It is only when the learner “reasons” that he/she will cease to be a victim of the passion of joy, and will conceive of it as a “power of the mind”. In P58, Spinoza writes:

Apart from the joy and desire which are passions, there are other affects of joy and desire which are related to us insofar as we act. Dem.: When the mind conceives itself and its power of acting, it rejoices (by P53). But the mind necessarily considers itself when it conceives a true, or adequate, idea (by IIP43). But the mind conceives some adequate ideas (by IIP40S2). There, it also rejoices insofar as it conceives adequate ideas, that is (P1), insofar as it acts. (p. 102)

So, a teacher could help their students feel joy in their learning but this may well be a “fool’s paradise” because they are simply “imagining” their own powers of action. For example, a teacher may well praise their students and make them feel happy, but actually they are not learning anything of substance; they are not conceiving adequate ideas. To learn properly, leaners need to be cognitively challenged. They need to know things that they did not know before. This means that they will necessarily find what they are studying difficult; they will need to strive to learn more about it, and be “tenacious” in their pursuit of the knowledge, striving from the dictate of reason to preserve their being by conceiving that the object of learning is intrinsically worth studying “in itself”, that it is an “expression of God’s power”. The conception of evolving adequate ideas about the object of learning will necessarily mean an increase in their powers of action within that realm of knowledge and therefore bring a degree of joy.

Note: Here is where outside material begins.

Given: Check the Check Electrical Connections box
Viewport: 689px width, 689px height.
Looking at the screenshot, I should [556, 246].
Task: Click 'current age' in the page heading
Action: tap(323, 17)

As Vygotsky argues, it is only when learners are cognitively challenged that they conceive of new concepts. (S. Lutz, W. Huittz, 2004)

For Spinoza though, the only affects which are increase the mind’s power of action are joy and desire; this is because “by sadness we understand the fact that the mind’s power of acting is diminished or restrained (by P11 and P11S)” (pp. 102, P59 Dem). This is significant because it suggests that if there is a significant affect of sadness in a classroom, it will be difficult for students to conceive of adequate ideas and therefore learn in a significant fashion.

From this, we can construct the ways in which a teacher can assist with helping their students conceive of adequate ideas.

This diagram illustrates what an adequate idea of learning might look like. At the bottom, the learner feels the desire to be challenged and to use his/her reason and tenacity to conceive of an adequate idea of what he/she is learning, and this will necessarily lead to an increase in their powers of acting. But I would like to argue that “joy” needs to present in some shape or form in order for the learner to be able to be tenacious and to take the “object of learning” seriously. I don’t think there is a significant chance of the learner tackling a difficult topic if he/she does not feel in some sense that their “power”.

Joyful Learning

P56: There are as many species of joy, sadness, and desire, and consequently of each affect composed of these (like vacillation of mind) or derived from them (like love, hate, hope, fear etc.), as there are species of objects by which we are affected. (p. 100)

Spinoza does not have a “one-size-fits-all” view of the affects. As we see in P56, there are a multitude, possibly infinity, of species of joy, sadness and desire. This is important for the teacher to realise because he/she should not be looking for definite “indicators” or benchmarks of the affects. I don’t think they can be quantified and measured in this way; it’s more of a question of the teacher using their powers of “reason” to gain an “adequate idea” of the species of affect that are informing a learner’s approach.

Love is a joy, accompanied by the idea of an external cause (pp. 105, DVI)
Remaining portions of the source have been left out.